In the description of the present application, it should be noted that the directions or positional relationships indicated by the terms "center", "upper", "lower", "left", "right", "vertical", "horizontal", "inner", "outer", etc. are based on the directions or positional relationships shown in the drawings, are merely for convenience of describing the present application and simplifying the description, and do not indicate or imply that the devices or elements referred to must have a specific orientation, be configured and operated in a specific orientation, and thus should not be construed as limiting the present application. Furthermore, the terms "first," "second," and "third" are used for descriptive purposes only and are not to be construed as indicating or implying relative importance.

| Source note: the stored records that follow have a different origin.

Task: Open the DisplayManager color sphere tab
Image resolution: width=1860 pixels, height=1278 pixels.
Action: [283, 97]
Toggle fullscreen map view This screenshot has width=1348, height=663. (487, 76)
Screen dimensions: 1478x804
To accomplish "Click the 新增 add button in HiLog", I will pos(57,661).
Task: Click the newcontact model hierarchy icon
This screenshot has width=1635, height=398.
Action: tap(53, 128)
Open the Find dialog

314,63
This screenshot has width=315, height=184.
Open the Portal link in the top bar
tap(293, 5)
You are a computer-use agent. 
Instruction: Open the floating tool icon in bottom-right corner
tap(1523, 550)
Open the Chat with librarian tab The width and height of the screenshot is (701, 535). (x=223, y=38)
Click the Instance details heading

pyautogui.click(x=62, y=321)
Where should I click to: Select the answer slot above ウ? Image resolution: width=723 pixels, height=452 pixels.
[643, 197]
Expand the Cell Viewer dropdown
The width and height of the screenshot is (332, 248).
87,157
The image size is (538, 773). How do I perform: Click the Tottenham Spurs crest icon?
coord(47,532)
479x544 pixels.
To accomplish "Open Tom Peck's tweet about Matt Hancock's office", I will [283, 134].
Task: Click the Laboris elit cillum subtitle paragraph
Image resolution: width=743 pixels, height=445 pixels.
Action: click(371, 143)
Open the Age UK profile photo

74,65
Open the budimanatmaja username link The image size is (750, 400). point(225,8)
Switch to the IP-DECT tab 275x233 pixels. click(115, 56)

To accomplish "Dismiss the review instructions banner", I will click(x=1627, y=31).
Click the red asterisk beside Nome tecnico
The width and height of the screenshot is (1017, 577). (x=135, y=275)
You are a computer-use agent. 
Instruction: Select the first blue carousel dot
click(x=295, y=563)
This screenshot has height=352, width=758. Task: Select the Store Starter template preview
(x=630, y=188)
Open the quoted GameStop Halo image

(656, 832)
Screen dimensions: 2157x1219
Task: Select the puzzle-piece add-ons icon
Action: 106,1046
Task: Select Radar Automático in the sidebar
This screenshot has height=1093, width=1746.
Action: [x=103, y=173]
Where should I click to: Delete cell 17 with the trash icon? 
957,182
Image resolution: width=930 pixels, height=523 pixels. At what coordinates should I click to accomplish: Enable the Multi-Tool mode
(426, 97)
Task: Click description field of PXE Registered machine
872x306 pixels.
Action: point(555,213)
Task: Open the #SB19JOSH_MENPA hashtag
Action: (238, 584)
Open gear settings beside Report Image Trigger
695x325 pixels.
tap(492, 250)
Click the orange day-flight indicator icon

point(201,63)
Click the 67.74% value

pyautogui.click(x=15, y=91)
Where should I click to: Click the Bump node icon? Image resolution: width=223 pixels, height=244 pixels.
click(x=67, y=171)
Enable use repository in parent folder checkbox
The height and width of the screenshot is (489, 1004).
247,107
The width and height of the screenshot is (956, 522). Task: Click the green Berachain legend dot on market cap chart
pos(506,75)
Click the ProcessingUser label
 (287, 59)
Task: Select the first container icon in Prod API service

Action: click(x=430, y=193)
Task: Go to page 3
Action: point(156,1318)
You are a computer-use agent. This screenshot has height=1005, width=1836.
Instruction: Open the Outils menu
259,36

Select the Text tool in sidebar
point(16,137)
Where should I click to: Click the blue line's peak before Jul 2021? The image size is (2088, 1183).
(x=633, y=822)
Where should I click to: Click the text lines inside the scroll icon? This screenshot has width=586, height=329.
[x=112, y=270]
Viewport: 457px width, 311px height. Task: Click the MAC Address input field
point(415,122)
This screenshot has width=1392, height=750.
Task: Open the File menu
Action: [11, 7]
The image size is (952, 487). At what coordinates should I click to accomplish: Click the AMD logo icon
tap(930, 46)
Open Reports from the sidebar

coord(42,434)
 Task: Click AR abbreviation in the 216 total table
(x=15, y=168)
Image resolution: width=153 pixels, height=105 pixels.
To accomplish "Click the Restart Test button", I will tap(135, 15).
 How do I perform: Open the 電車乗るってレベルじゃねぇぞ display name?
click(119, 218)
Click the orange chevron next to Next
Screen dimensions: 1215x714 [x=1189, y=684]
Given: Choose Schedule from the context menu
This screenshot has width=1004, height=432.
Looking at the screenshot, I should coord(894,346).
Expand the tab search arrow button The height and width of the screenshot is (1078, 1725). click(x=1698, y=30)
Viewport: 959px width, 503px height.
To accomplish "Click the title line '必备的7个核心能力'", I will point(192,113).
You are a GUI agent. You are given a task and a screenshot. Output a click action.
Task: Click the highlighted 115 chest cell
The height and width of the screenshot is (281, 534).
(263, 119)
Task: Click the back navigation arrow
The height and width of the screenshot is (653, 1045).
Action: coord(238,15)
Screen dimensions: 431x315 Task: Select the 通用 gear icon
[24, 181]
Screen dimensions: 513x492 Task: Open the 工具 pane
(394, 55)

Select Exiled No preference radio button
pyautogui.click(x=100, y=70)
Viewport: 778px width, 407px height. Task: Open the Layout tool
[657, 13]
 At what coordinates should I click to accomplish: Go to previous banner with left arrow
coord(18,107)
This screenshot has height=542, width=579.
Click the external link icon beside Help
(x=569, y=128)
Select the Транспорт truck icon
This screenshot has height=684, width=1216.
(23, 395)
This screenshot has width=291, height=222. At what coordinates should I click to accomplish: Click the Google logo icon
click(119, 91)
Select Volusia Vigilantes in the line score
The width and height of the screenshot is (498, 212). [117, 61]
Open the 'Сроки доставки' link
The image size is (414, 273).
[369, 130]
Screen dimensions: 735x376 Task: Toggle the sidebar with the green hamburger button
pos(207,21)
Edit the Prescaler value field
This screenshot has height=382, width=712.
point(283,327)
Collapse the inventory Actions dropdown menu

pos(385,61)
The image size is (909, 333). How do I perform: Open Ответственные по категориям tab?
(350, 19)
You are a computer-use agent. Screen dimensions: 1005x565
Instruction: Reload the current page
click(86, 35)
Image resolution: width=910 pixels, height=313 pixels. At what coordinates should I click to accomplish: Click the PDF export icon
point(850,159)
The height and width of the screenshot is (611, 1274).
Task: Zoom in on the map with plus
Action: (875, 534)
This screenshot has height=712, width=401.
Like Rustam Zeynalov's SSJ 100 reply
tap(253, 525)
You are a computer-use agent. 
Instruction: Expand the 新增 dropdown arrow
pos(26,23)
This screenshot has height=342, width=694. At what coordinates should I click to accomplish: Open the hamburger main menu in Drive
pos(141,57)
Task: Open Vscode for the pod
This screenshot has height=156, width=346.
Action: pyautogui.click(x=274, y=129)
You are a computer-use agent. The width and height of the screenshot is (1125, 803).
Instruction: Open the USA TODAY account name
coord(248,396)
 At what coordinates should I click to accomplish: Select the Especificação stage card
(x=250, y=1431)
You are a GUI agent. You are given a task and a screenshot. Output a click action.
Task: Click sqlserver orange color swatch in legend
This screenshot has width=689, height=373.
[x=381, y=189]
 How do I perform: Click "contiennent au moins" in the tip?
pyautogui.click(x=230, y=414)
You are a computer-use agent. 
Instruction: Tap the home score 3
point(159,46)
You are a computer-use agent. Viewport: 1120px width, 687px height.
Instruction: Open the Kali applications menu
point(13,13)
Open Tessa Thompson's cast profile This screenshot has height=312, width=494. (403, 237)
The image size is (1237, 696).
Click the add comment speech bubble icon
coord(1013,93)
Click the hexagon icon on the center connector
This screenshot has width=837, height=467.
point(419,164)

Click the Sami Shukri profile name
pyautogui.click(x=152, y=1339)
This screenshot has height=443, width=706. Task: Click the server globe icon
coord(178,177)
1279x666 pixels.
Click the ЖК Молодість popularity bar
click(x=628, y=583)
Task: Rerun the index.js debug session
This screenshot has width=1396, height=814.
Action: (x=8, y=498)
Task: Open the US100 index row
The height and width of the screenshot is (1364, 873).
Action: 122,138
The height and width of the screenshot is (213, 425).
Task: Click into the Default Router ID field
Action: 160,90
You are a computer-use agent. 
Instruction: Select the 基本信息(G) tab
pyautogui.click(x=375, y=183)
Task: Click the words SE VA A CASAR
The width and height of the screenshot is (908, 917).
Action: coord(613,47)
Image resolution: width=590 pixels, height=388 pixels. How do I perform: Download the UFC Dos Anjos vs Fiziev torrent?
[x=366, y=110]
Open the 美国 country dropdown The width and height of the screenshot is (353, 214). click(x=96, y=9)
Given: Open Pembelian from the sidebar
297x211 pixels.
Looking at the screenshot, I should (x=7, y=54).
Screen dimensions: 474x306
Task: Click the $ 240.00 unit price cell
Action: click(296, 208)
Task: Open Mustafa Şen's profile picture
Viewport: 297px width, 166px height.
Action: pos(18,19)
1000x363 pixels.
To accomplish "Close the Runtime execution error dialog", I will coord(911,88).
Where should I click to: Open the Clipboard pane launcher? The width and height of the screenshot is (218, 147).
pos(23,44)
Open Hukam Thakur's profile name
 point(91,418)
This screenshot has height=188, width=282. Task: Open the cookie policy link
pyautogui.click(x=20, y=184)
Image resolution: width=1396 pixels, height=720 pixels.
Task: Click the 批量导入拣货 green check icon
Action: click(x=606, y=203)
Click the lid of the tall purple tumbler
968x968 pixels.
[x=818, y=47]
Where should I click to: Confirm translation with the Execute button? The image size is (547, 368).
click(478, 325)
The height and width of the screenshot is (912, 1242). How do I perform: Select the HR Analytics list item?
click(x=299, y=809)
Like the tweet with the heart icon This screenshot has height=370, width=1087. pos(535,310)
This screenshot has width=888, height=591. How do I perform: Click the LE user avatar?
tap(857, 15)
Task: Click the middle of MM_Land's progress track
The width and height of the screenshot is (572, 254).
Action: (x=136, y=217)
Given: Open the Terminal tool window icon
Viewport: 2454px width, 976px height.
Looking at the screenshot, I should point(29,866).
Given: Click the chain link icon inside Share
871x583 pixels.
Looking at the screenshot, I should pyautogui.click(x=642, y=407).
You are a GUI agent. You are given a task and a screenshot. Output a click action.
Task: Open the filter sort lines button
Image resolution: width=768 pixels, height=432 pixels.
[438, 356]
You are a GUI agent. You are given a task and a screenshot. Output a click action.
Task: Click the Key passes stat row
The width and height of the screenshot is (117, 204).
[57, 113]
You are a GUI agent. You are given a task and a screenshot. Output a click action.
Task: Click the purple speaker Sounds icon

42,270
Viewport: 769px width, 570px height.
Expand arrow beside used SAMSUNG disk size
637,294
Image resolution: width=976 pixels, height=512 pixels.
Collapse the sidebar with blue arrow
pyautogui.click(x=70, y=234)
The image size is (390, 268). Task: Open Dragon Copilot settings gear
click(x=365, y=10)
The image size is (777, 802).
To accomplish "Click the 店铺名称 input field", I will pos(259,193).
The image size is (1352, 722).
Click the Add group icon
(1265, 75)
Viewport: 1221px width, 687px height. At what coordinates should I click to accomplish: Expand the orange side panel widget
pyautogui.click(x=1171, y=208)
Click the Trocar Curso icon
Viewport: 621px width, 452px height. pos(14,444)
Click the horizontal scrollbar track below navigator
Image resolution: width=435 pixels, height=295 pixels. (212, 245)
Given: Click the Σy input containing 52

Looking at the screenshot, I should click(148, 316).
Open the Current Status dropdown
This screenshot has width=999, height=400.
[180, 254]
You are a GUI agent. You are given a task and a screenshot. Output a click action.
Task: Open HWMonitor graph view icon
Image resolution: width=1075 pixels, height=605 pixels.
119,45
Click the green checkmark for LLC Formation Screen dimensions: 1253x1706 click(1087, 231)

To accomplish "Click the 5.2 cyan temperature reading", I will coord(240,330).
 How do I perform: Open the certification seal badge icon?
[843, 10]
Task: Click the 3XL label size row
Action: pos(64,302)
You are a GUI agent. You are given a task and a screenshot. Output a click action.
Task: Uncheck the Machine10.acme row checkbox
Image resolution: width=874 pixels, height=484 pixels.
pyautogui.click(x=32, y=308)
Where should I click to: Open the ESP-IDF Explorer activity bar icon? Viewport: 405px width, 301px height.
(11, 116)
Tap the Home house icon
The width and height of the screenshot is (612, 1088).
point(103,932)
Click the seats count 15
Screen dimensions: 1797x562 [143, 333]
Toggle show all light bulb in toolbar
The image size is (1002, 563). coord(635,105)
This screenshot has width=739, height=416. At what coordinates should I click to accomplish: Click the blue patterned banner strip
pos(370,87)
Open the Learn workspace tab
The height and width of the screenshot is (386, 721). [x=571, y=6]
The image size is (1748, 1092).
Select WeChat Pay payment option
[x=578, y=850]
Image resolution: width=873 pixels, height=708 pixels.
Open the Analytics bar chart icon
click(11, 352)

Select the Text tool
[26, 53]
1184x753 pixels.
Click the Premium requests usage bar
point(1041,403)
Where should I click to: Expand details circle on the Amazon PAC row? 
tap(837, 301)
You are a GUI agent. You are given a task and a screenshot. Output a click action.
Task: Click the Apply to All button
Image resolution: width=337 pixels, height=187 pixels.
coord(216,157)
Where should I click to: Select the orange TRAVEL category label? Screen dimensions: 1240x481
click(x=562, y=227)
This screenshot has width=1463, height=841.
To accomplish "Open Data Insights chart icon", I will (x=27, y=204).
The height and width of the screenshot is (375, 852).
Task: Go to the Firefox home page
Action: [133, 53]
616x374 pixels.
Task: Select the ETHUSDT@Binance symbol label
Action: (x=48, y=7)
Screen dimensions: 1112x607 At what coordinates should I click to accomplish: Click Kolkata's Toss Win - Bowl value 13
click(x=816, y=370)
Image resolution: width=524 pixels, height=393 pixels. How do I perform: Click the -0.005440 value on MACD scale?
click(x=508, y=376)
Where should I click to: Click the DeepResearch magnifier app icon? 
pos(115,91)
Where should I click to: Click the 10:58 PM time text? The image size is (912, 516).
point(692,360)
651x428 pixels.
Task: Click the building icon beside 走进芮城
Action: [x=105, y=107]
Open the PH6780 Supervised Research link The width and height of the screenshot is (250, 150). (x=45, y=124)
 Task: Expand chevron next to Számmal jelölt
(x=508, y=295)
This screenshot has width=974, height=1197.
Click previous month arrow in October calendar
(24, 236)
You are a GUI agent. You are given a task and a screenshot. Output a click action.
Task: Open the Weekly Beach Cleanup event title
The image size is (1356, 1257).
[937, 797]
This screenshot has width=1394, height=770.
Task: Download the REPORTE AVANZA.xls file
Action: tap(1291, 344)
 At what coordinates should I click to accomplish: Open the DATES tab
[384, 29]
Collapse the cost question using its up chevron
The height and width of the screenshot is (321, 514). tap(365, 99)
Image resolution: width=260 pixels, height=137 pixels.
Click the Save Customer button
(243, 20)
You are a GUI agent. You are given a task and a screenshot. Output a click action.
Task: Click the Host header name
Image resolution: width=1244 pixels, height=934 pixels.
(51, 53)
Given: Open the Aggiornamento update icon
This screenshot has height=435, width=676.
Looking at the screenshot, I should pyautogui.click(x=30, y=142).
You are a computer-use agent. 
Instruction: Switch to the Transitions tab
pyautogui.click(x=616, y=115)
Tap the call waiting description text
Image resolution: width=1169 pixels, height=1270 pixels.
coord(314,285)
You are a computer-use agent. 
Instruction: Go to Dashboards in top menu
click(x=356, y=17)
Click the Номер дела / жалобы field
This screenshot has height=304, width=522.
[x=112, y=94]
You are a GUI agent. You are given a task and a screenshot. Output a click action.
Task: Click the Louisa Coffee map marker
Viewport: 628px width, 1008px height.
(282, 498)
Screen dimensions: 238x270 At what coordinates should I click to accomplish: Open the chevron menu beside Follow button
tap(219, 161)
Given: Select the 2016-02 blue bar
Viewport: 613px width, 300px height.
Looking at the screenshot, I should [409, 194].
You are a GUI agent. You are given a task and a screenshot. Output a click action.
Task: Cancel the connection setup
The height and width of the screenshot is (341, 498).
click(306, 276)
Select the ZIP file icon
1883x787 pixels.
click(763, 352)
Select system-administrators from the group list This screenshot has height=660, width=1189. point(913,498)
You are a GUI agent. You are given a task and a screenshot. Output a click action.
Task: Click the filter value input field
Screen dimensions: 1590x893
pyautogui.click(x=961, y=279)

Finally, it should be noted that: the above examples are only specific embodiments of the present application, and are not intended to limit the scope of the present application, but it should be understood by those skilled in the art that the present application is not limited thereto, and that the present application is described in detail with reference to the foregoing examples: any person skilled in the art may modify or easily conceive of the technical solution described in the foregoing embodiments, or perform equivalent substitution of some of the technical features, while remaining within the technical scope of the present disclosure; such modifications, changes or substitutions do not depart from the spirit and scope of the technical solutions of the embodiments of the present application, and are intended to be included in the scope of the present application. Therefore, the protection scope of the present application shall be subject to the protection scope of the claims.